As he says this, Schaefer laughs freely like a man without a care in the world. Like someone who believes things will work out for the good, one way or the other for him. Like that card shark who has an ace up his sleeve. But will he at least get together with De la Hoya and try to get on the same page as they (or is it “if”) they move forward?
“Y’know, sometimes you have differences of opinions. That's the way it goes.”
Huh? That's it?!
“Yeah, what else would you say?” Schaefer asked with a chuckle. “I have a different strategy and I think my strategy, so far, has worked. I've built up the number one promotional company in the world. So I'm pretty proud of what I've achieved and I think my strategy was spot-on and I'm going to continue with that strategy as long as I'm the CEO of Golden Boy. The CEO of Golden Boy runs the business. I was hired to run the business and if I'm asked not to run the business anymore, then people should talk to me and let me know and then I'll probably run another business,” said “Rogue” Schaefer. Who knows what the other business will be? Running Floyd Mayweather's promotional outfit? Maybe being the face of a venture started by Al Haymon? Or who knows, running the Clippers while Donald Sterling sorts out his issues? We'll find out soon. It should be interesting to see what happens after May 3rd when Mayweather faces Marcos Maidana.
As Lucas Matthysse and John Molina were about to enter the ring, Schaefer headed back to the other side of the ring and his seat. So close yet so far from the man who owns the company he runs.

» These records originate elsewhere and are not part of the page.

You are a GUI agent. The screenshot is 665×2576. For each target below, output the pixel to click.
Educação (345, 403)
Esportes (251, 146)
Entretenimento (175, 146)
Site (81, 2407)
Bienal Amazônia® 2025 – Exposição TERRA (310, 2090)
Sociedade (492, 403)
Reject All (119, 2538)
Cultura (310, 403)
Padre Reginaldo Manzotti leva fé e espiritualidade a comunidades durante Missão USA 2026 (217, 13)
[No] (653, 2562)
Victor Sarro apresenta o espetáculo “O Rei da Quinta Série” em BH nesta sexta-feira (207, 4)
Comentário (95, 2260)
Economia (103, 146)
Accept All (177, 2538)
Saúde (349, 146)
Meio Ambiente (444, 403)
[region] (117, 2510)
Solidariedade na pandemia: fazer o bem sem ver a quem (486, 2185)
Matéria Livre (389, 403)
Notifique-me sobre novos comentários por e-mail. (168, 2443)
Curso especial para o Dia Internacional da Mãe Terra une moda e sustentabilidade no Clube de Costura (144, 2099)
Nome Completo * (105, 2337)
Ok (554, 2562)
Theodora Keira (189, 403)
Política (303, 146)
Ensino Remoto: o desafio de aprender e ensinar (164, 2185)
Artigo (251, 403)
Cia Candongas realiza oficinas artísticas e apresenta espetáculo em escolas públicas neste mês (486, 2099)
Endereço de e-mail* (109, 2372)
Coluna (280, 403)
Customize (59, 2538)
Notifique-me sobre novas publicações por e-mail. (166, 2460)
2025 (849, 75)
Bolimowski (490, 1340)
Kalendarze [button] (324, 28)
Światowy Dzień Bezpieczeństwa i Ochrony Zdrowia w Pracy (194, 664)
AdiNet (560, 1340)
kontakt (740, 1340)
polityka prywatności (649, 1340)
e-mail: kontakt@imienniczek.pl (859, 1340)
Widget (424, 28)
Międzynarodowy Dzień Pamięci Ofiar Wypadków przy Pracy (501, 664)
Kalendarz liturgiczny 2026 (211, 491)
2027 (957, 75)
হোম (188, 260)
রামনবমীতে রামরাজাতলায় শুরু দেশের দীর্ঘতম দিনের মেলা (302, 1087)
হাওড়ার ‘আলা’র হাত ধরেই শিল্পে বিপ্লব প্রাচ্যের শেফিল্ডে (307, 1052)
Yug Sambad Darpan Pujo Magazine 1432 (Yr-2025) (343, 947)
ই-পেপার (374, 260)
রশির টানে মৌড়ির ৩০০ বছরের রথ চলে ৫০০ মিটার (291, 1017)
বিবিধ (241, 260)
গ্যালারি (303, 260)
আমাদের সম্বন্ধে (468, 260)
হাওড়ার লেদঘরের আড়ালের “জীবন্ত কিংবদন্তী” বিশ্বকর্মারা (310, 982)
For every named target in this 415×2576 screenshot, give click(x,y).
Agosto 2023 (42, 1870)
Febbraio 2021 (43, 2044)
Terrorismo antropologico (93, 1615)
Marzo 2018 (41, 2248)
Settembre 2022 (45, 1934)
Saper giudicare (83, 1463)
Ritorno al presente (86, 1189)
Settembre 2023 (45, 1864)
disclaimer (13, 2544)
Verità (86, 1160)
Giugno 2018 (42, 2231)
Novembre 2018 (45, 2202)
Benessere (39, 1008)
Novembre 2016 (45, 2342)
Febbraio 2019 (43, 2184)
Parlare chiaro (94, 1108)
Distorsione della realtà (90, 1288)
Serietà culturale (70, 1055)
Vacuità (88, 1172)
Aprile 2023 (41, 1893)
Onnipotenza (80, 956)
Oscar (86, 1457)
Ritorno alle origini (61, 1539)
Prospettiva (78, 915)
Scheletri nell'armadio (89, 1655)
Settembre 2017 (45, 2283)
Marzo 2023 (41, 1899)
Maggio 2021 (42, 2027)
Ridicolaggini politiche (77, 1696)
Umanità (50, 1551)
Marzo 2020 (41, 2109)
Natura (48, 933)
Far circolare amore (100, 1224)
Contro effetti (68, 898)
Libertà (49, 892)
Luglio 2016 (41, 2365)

It never seems to fail. From Rafael Marquez-Israel Vazquez III to Tim Bradley-Ruslan Provodnikov to Brandon Rios-Mike Alvarado I, this venue in Carson (formerly the Home Depot Center) never fails to host memorable fights on a consistent basis. And that was the case as Lucas Matthysse had to come off the canvas twice to finally subdue the spirited challenge of John Molina in 11 memorable innings that had an announced crowd of just over 6,700 on its feet for much of the night.
Out of all the fights on this Showtime tripleheader, this one - despite its long odds - figured to be the most entertaining and action-packed of the evening. And that came to fruition as the heavy-handed Molina came out swinging, hurting Matthysse with a right hand in the first and then sending him down in the second and fifth frames. For the fabled “Machine,” it was gut-check time and you wondered how he'd react after his disappointing September defeat to Danny Garcia. Matthysse started getting his jab going and was able to control the action by the middle rounds. He slowly closed in on Molina and began a steady assault to the body.

Matthysse returned the favor by flooring Molina in the eighth and 10th frames. There was much debate about Molina coming out after the 10th and there was a bit of an incident between his trainer, Joe Goossen and the ringside physician. Molina was allowed to continue but was quickly sent down to the canvas in the 11th. The fight was waved off by referee Pat Russell but in defeat, Molina erased the memories of his short-order meltdown versus Antonio DeMarco on HBO in 2012.

As for Matthysse, he seemed to find himself halfway through this fight and regained his mojo.
But what is it about this place that brings out the best in fighters?
“I was sitting there ringside and I said, ‘Y’know what? I have never been at the StubHub Center, where there was not at least one ‘Fight of the Year’ candidate. Never. And by the way, not just with us promoting, others too,” said Schaefer.